She first noticed the butterflies when she and Dahlia were split. Just one, a fragile little thing. It flitted about her head lazily. Iris smiled at it as the train rumbled beneath her feet. She was still in her acolyte robes - far too big for her, but Mother promised she’d grow into them. She trusted Mother. Even if she did give her and Dahlia away. And told Dahlia she was worthless. And told her she was too weak. She trusted Mother.
The second butterfly appeared when Dahlia came to her and asked for help in a rescue. She didn’t phrase it like that, of course. Dahlia didn’t like to think of herself as weak. No matter why. She stood on the bank of the river, shivering as the water soaked the bottom of her robes. Mother had been right - She grew into them. It was important to trust. Iris did not flinch as Dahlia shrieked as she hurtled towards the water. Even she was not stone. Dahlia’s water-slick hand nearly slipped out of Iris’s grip, but she held on and hoisted Dahlia out of the water. Dahlia did not cry, didn’t even blink as she held tightly onto Iris and shook, breath ragged and taught. Iris did not mention it. It would have been unbecoming of her.

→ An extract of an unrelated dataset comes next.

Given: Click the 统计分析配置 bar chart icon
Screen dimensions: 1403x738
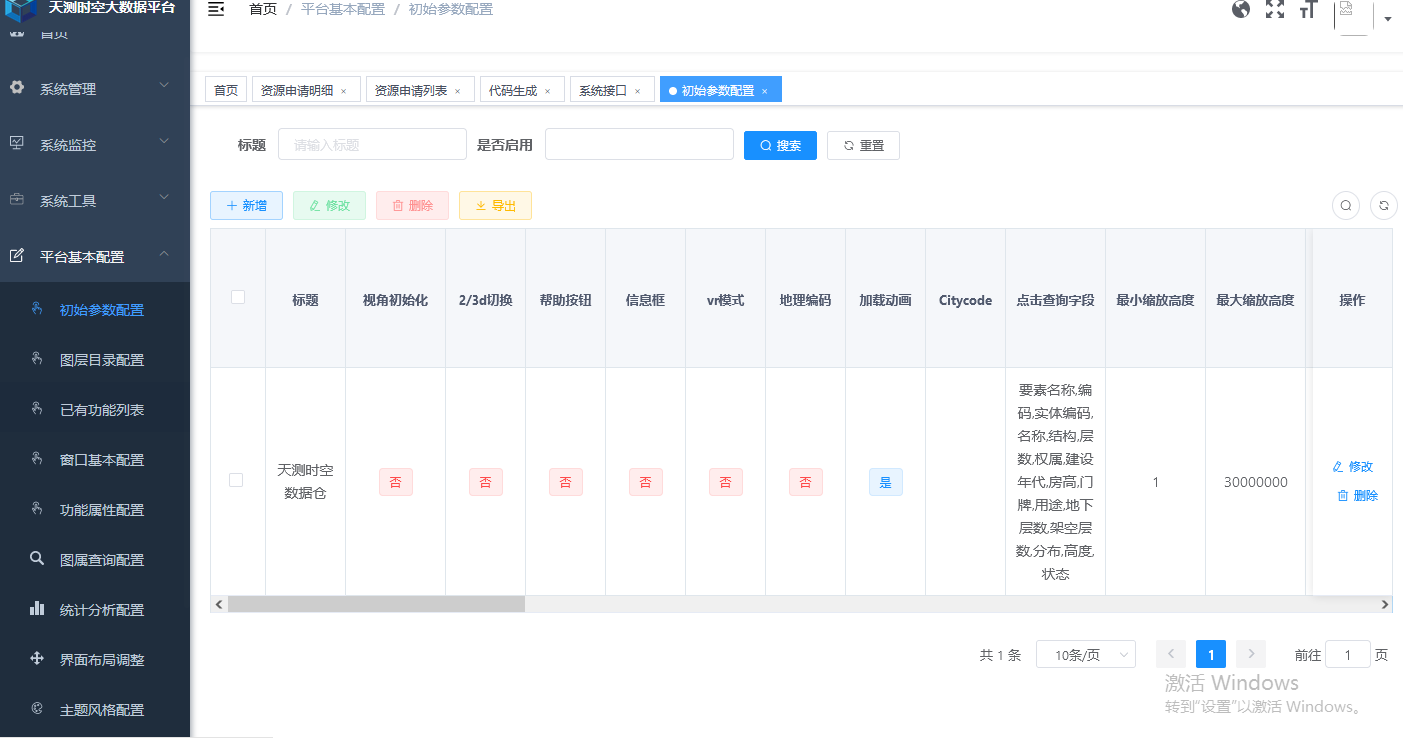Looking at the screenshot, I should tap(37, 609).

The butterflies started swarming quickly enough. She read the news. Fawles, dead. Then a Diego Armando was gone. Then her sister asked her for help. She didn’t phrase it like that, of course. She trusted her sister. Then she met Phoenix. Then a court case. Then her sister was in jail.
The butterflies’ wing beats were drowning out her words at this point. She stared Dahlia in the eyes, trusting. Dahlia couldn’t lie. She told a truth. Iris couldn’t be misled. She knew the truth. She visited frequently. Or, an approximation of frequently. Or, sometimes.

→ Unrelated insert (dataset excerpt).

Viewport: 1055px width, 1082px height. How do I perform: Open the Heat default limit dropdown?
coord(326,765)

She watched as they stuck the needle in, a horrible long and thin thing. Call it morbid curiosity. She imagined their roles swapped. The plunger slowly fell into the body of the needle. She imagined her having taken the fall for Dahlia, whether Dahlia would have accepted it or not didn’t matter. Dahlia was still smiling, sweet and saccharine. She did not cry until they had taken her still body away. She muffled her sobs with her hand. It was unbecoming of her.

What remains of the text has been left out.